How To Tell If Your Tattoo Is Infected
Getting a tattoo is some exciting stuff — you leave the tattoo parlor feeling like you got a work of art on your body, one that shares a part of your personality and aesthetic with anyone who glances at it. But all that can hit a wall when your tattoo gets infected. You no longer feel like rolling up your sleeve and winking at people while you show off your ink — instead, you'd rather just stay in your room and cry.
The good news is, that scenario is totally preventable. "Getting an infection is not a very common thing for people who get tattooed in legit places and follow the instruction given by the artist after the tattoo, but it can happen in some cases," Camille Francoeur Caron, a tattoo artist of two years from XS Tattoos in Montreal, explains in an email interview with Bustle. But it can be worrisome once it does happen, so you need to be prepared to jump into action once you notice the signs.
"As a tattoo is like a wound, it is normal for a tattoo to get a little scary and itchy, but you should always check for any weird color, redness that expends around the tattoo quickly, excessive pain or burn sensation and excessive swelling," Caron shares.
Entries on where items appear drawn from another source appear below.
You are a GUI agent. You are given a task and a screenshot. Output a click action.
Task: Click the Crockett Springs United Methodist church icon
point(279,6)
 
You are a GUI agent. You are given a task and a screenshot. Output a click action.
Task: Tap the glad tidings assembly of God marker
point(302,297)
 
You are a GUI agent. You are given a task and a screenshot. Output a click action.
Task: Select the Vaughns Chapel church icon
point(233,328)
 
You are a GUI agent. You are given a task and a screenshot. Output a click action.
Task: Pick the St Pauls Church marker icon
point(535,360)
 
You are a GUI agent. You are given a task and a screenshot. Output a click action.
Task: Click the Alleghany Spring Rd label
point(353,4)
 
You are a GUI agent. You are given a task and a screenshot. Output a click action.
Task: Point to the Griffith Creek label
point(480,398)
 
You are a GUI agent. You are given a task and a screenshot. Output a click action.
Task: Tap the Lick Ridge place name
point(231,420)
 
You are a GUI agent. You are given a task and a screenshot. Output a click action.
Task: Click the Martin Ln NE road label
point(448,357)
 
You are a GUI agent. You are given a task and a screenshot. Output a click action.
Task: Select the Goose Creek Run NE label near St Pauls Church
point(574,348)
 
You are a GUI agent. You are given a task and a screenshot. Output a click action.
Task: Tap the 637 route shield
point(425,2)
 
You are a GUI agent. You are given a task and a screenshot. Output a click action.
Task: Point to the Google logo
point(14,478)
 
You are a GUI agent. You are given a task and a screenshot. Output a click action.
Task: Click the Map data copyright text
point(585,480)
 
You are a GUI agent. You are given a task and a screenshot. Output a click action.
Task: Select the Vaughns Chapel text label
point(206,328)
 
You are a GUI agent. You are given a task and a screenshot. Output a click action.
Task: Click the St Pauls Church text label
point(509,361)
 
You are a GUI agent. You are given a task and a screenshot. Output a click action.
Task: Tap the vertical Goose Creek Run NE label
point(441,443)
While scabbing and redness might be normal, anything that feels remotely off should raise a red flag.
But before you rush yourself off to the ER, you might save yourself a big bill and check in with your artist first to see their impression. "If you ever have ANY question regarding the healing of your tattoo, or suspect an infection, you should always contact your artist as quick as possible to make sure everything is ok, and that if not, they will give you the best instructions on what to do," Caron confirms. If something looks too funky and they think you might need medical treatment, they'll point you in that direction. But sometimes the remedies are simpler and cheaper than a doctor's inspection.
The important thing to do in this case, though, is not to hop onto webMD. "NEVER listen to your friends/google/anyone that is not a doctor or a professional tattoo artist working in a professional place regarding what to do with you tattoo, whether it’s infected or not," Caron stresses. You might find a quick do-it-yourself remedy with household products on YouTube, but keep in mind you're dealing with an open wound. It's not worth trying to fix it yourself and escalating the issue.
If you're curious on how to keep your ink clean and not lead you down a scary path of pus and infection, make sure you pay close attention to your artist's instructions. "Make sure that after the tattoo is done, you follow the instructions given by the artist regarding how to take care of your tattoo. No touching with dirty hands, no letting your friends touch it, no swimming in a dirty pool the day after," Caron recommends.
In the end, the easiest thing you can do is pop back into your parlor and get your artist's opinion. They have your back, before, during, and after the ink has been committed to skin.